Your task: Given the records underneath, please repeat exactly the lines from the line with "Task: Select the Adecon checkbox" through the line with "The width and", passing over any picture.

Pixel coordinate grounding data:

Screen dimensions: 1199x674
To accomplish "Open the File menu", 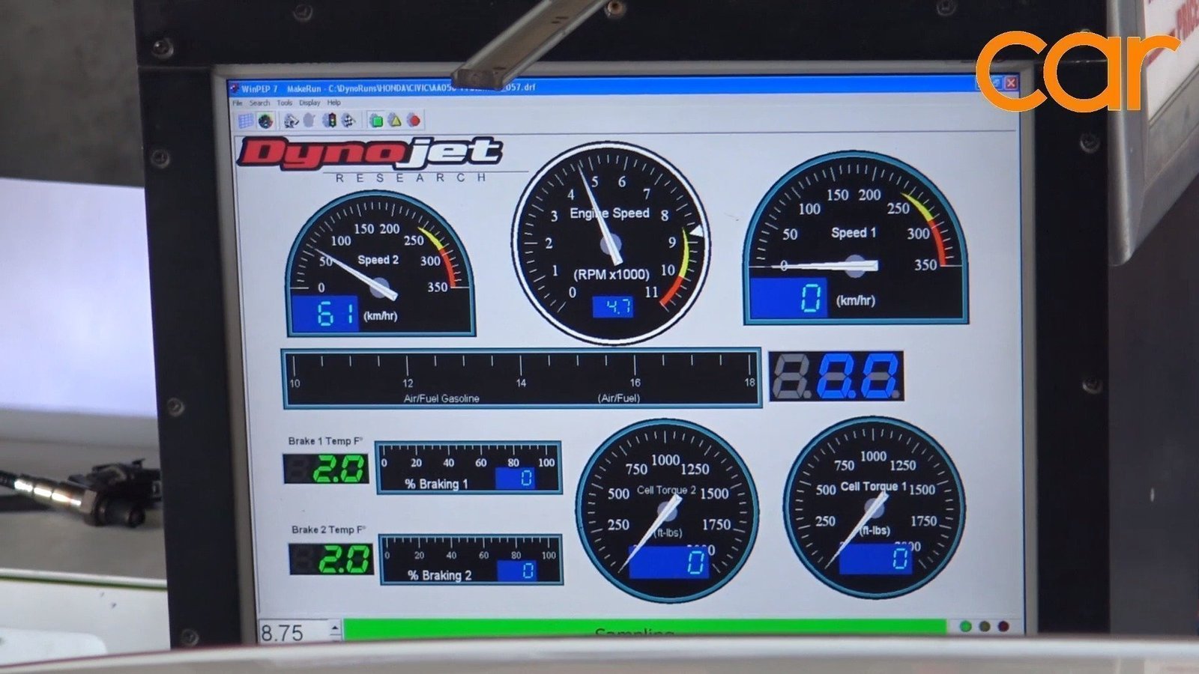I will tap(238, 103).
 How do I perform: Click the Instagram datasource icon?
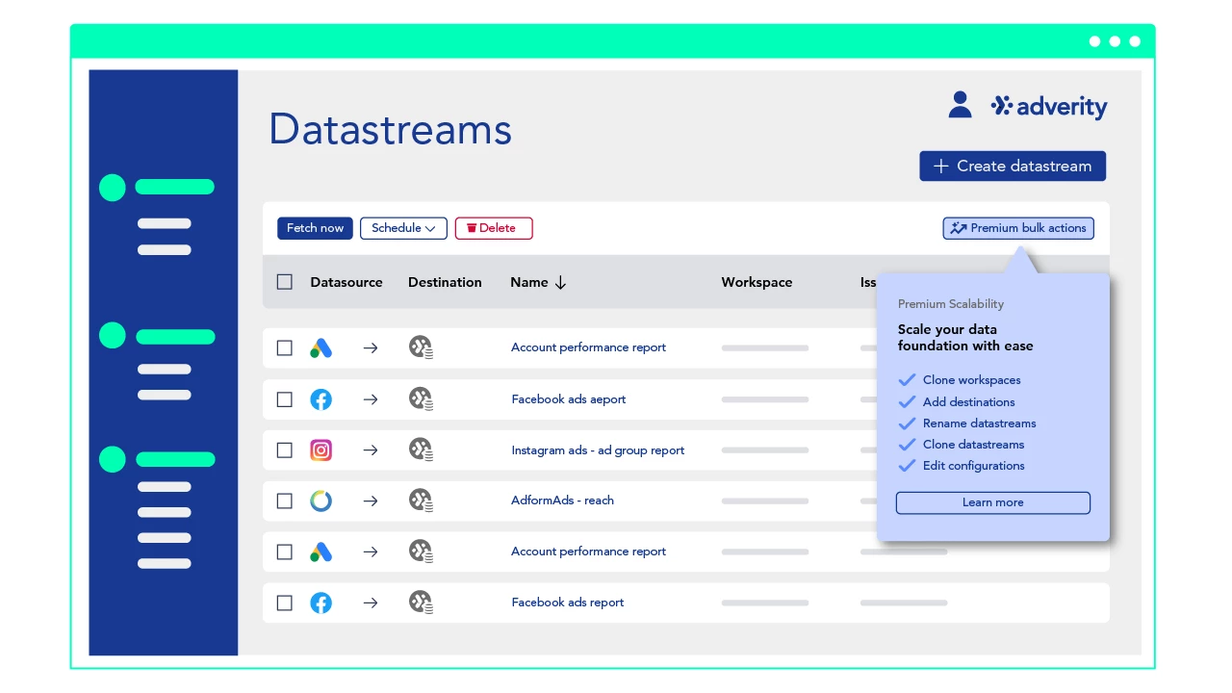[321, 449]
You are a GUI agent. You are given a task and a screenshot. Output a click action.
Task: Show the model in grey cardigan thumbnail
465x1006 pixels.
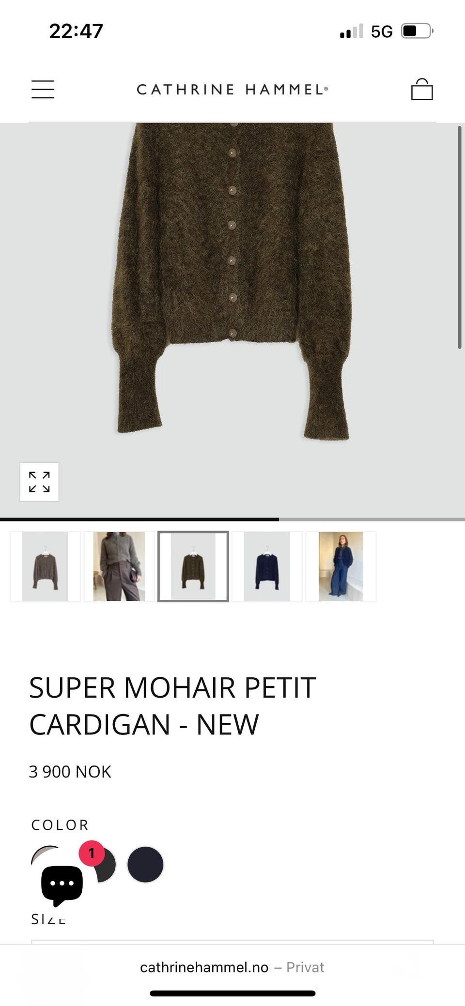point(119,566)
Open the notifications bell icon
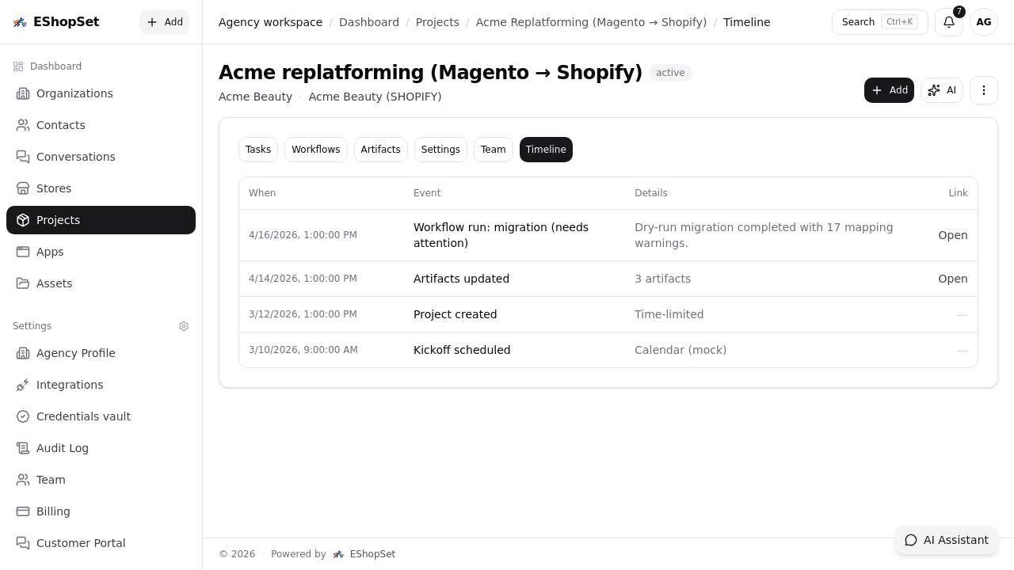 click(948, 22)
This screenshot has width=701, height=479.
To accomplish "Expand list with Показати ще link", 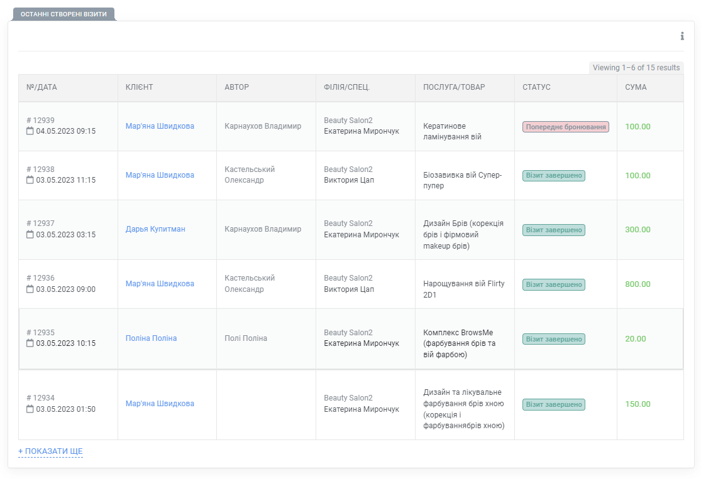I will tap(50, 451).
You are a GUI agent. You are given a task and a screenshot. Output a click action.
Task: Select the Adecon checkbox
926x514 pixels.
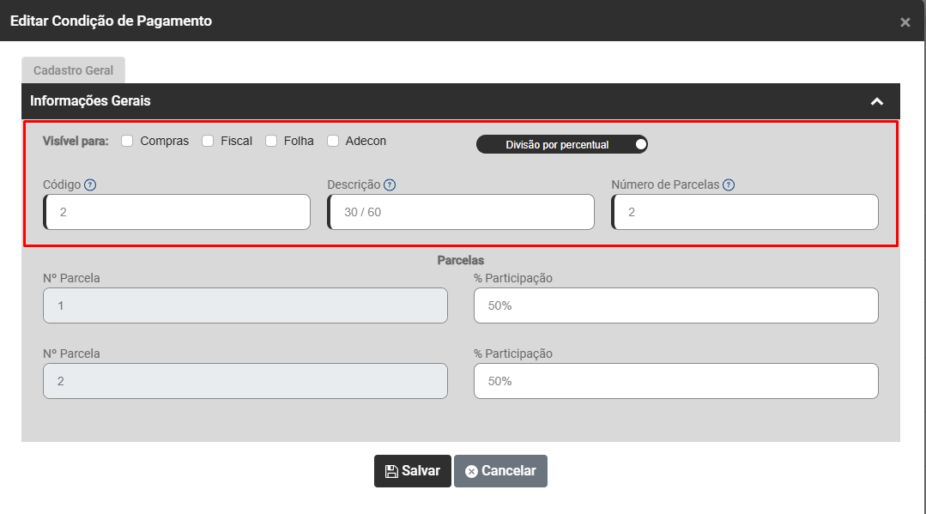coord(333,141)

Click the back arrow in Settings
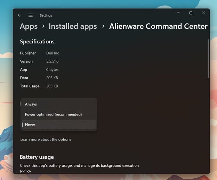tap(19, 15)
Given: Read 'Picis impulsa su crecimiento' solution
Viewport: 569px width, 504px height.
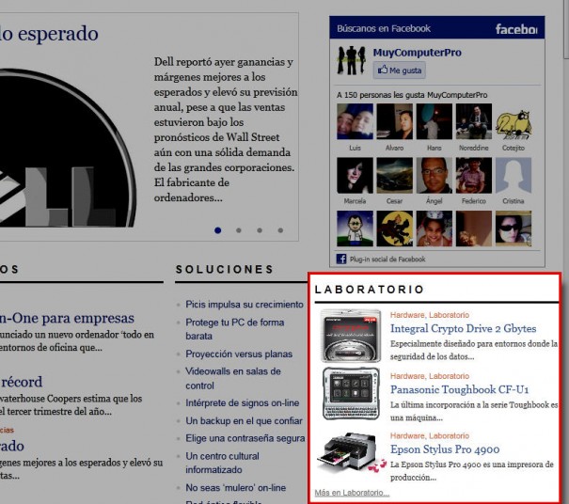Looking at the screenshot, I should click(244, 305).
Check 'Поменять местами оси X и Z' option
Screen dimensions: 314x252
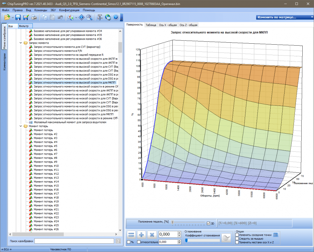238,242
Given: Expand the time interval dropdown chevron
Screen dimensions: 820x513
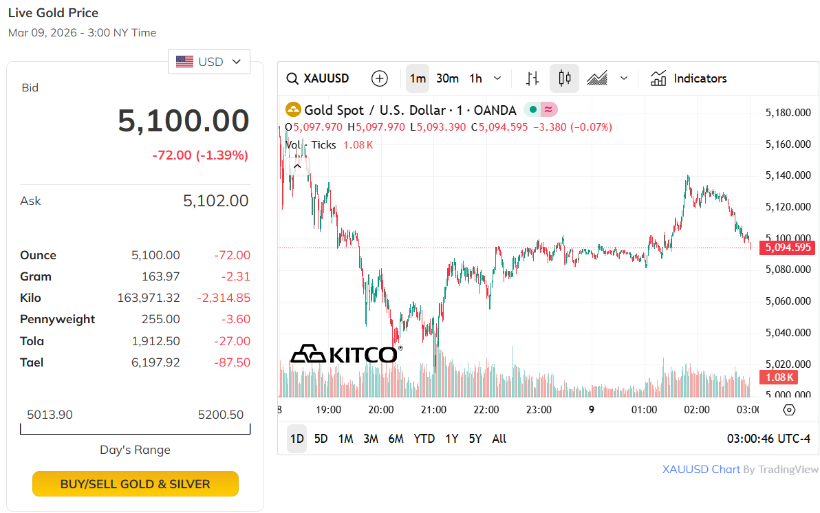Looking at the screenshot, I should click(497, 78).
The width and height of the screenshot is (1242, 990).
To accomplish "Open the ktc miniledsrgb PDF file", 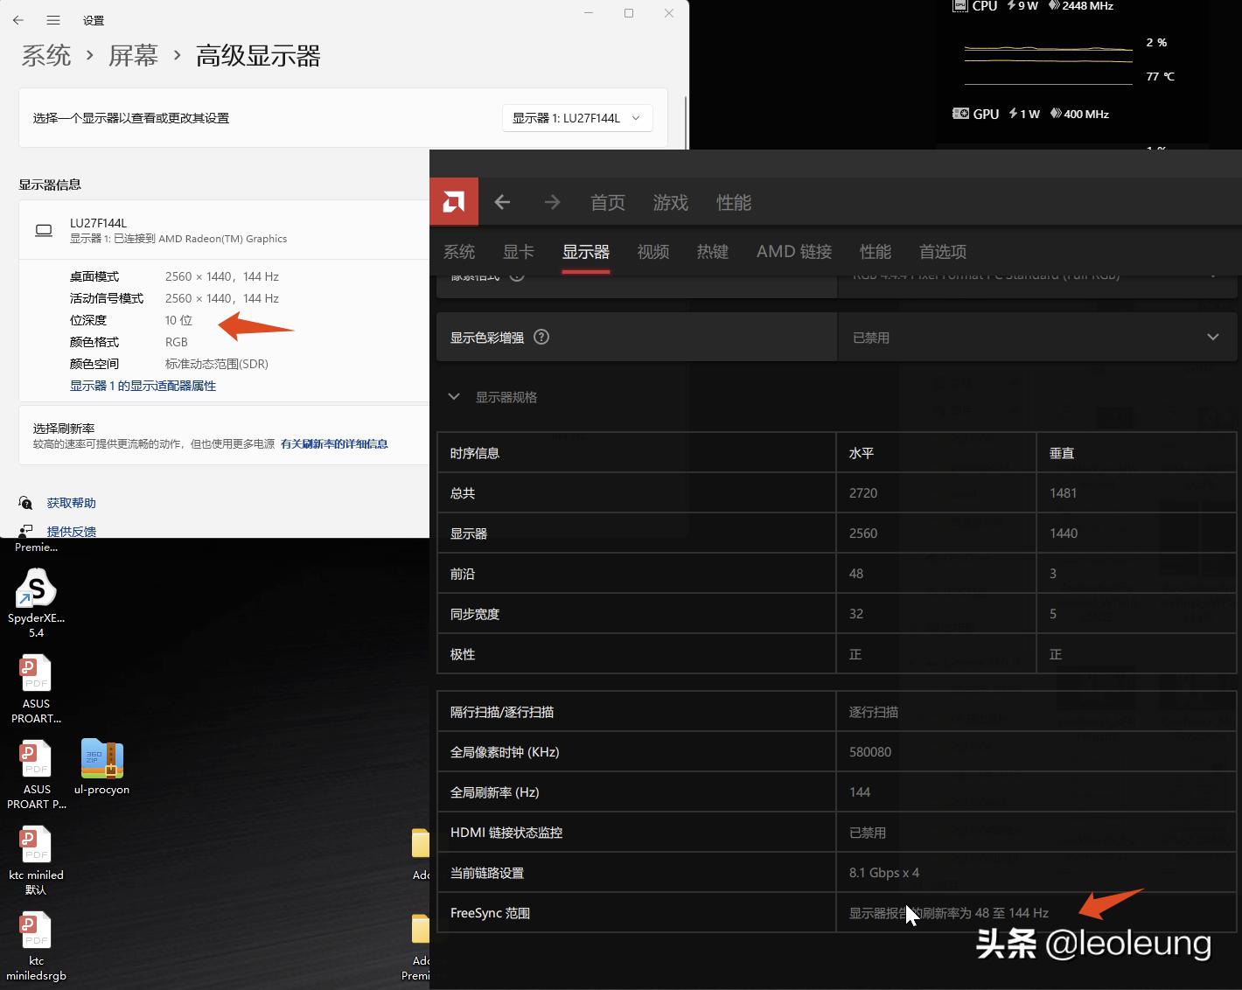I will (35, 931).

Answer area:
Task: Select the Adecon checkbox
926x514 pixels.
coord(333,141)

Click the back arrow in Settings
tap(19, 15)
Given: Read 'Picis impulsa su crecimiento' solution
Viewport: 569px width, 504px height.
Looking at the screenshot, I should click(244, 305).
Check 'Поменять местами оси X и Z' option
Screen dimensions: 314x252
238,242
Given: Expand the time interval dropdown chevron
Screen dimensions: 820x513
Looking at the screenshot, I should click(497, 78).
The width and height of the screenshot is (1242, 990).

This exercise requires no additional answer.